Major: Environmental Science, Physics
Academic Affiliation: The City University of New York at Herbert H. Lehman College
Ayanna gained an appreciation for wildlife and environmental conservation when she saw her father free a seagull tangled in fishing line on a boat dock when she was a child. Her interest in the geosciences specifically, was sparked after her first earthquake experience during the 2011 M5.8 Virginia earthquake. This summer, Ayanna’s research focused on detecting and measuring land subsidence due to excessive groundwater pumping in the Houston-Galveston (HG) region of Texas using geodetic techniques such as radar interferometry (i.e. Interferometric Synthetic Aperture Radar (InSAR) and global positioning systems (GPS). Her work is a continuation of a prior study by Qu et al. 2015 on subsidence patterns in HG and aims to produce new time-series data from satellite and ground-based observations. The implications of this work will strengthen land subsidence monitoring systems in HG and broadly aid in the development of effective water resource management policies and strategies.

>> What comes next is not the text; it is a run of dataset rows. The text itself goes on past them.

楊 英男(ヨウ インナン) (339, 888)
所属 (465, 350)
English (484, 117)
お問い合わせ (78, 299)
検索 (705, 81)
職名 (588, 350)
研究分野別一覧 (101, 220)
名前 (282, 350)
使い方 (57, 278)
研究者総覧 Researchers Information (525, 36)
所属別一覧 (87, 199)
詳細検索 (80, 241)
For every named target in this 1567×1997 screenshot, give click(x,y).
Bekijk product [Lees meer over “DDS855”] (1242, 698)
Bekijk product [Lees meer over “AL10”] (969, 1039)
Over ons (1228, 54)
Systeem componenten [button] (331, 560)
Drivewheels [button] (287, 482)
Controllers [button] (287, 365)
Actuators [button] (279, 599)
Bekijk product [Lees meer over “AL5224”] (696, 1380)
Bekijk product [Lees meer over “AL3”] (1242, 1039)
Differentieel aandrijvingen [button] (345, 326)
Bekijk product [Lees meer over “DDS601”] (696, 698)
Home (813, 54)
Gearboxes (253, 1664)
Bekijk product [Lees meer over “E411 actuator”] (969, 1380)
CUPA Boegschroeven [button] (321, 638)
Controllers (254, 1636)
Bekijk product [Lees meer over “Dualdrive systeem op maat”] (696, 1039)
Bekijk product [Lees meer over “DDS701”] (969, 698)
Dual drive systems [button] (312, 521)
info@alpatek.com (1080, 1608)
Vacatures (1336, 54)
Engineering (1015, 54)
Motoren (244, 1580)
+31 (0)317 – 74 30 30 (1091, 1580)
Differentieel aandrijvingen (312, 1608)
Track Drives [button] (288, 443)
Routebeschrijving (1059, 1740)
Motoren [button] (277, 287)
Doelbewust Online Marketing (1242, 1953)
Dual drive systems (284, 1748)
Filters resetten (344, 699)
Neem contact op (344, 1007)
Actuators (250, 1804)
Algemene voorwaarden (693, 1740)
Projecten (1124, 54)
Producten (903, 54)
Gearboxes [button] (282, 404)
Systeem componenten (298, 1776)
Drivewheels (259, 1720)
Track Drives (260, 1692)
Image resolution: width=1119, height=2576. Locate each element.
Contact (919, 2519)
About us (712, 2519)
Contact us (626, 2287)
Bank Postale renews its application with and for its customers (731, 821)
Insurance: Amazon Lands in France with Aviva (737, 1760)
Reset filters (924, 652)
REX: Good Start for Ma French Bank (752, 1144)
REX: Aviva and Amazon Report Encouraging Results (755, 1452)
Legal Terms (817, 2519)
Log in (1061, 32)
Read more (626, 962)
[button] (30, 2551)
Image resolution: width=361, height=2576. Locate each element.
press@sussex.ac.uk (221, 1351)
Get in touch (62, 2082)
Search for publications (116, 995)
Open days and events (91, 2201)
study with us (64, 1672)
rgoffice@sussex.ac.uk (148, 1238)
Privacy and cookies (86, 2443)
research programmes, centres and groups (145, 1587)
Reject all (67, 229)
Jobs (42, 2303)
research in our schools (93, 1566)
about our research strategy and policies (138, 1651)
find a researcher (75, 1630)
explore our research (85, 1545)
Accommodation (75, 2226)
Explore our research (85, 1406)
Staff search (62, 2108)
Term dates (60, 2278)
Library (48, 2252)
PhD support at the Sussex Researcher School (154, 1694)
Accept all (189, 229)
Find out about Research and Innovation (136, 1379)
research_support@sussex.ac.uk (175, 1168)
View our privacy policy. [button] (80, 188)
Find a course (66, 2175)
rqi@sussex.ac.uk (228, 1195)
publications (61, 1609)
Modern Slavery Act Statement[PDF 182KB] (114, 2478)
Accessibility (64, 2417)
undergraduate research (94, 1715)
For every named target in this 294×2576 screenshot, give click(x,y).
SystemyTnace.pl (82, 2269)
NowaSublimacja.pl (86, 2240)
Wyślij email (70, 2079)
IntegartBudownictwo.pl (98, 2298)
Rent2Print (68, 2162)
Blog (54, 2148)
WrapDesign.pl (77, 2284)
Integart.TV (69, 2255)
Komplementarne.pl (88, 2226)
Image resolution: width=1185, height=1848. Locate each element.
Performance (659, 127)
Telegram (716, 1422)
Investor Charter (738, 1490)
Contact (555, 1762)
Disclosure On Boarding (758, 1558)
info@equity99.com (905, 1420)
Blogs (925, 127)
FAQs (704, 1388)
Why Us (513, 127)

Detecting and Measuring Land Subsidence in Houston-Galveston, Texas Using Interferometric Synthetic Aperture Radar (InSAR) and Global Positioning System Data, 2012-2016
Several cities in the Houston-Galveston (HG) region in Texas have subsided up to 13 feet over several decades due to natural and anthropogenic processes [Yu et al. 2014]. Land subsidence, a gradual sinking of the Earth’s surface, is an often human-induced hazard and a major environmental problem expedited by activities such as mining, oil and gas extraction, urbanization and excessive groundwater pumping. We are able to detect and measure subsidence in HG using interferometric synthetic aperture radar (InSAR) and global positioning systems (GPS). Qu et al.  used ERS, Envisat, and ALOS-1 to characterize subsidence in HG from 1995 to 2011, but a five-year gap in InSAR measurements exists due to a lack of freely available SAR data. We build upon the previous study by comparing subsidence patterns detected by Sentinel-1 data starting in July 2015. We used GMT5SAR to generate a stack of interferograms with perpendicular baselines less than 100 meters and temporal baselines less than 100 days to minimize temporal and spatial decorrelation. We applied the short baseline subset (SBAS) time series processing using GIAnT and compared our results with GPS measurements. The implications of this work will strengthen land subsidence monitoring systems in HG and broadly aid in the development of effective water resource management policies and strategies.